However, there is a ray of hope with the nations looking for exit strategies amid lockdown and recommence economic activities, the price of crude is likely to go up. The oil-producing nations have also revised their production targets in this regard. However, Saudi Arabia would continue to honour the maintenance contracts as it would like to keep the arms and defence equipment operational.

BAE Systems Plc: Business highlights 2019

(Source: Company’s filings, LSE)

During the unprecedented crisis, the company is counting on a strong order backlog and programme visibility. The company has strong growth prospects and has a good financial performance. The Order intake in 2019 by the company stood at £18.4 billion. The company has £45.4 billion worth of pending orders.

As per IFRS, the company’s revenue was up by 7 per cent to £1.5 billion in 2019. The operating profit of the company was up by £294 million to £1,899 million during the period, while the company’s annual dividend stood at 23.2 pence per share in 2019.

Recently, BAE Systems made a significant contribution to the nation by participating in manufacturing ventilators for the NHS to treat Covid-19 patients.

On 26th May 2020, while writing at GMT 11:11 AM, BAE Systems shares traded at GBX 506.20, up by 2.53 per cent from previous day’s price level. The stock seems to be undervalued as it has a much lower PE multiple of 11x in comparison to the sector which has a P/E multiple of around 15x. The stock created a bottom of GBX 428.60 on 23rd March when the Covid-19 induced lockdown was enforced. However afterwards, it recovered, and since then, the stock has given a double-digit return of 15.19 per cent.

(Stored records)

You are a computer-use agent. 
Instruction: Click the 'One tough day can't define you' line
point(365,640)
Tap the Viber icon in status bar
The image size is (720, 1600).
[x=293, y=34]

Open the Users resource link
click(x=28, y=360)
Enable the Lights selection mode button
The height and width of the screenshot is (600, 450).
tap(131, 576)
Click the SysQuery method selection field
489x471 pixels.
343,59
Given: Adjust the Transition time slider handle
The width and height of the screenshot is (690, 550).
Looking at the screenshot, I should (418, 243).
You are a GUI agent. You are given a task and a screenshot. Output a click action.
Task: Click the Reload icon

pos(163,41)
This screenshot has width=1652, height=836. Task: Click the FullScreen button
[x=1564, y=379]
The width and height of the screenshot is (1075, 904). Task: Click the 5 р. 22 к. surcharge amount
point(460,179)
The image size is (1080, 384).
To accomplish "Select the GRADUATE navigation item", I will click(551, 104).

- [Directions]
a. List every amount given in pounds sterling (£) in the BAE Systems text.
b. Please quote the BAE Systems text starting at "However, there is" and ending at "defence equipment operational.".
Answer using only the BAE Systems text.

- [Solutions per task]
a.
£18.4 billion
£45.4 billion
£1.5 billion
£294 million
£1,899 million

b.
However, there is a ray of hope with the nations looking for exit strategies amid lockdown and recommence economic activities, the price of crude is likely to go up. The oil-producing nations have also revised their production targets in this regard. However, Saudi Arabia would continue to honour the maintenance contracts as it would like to keep the arms and defence equipment operational.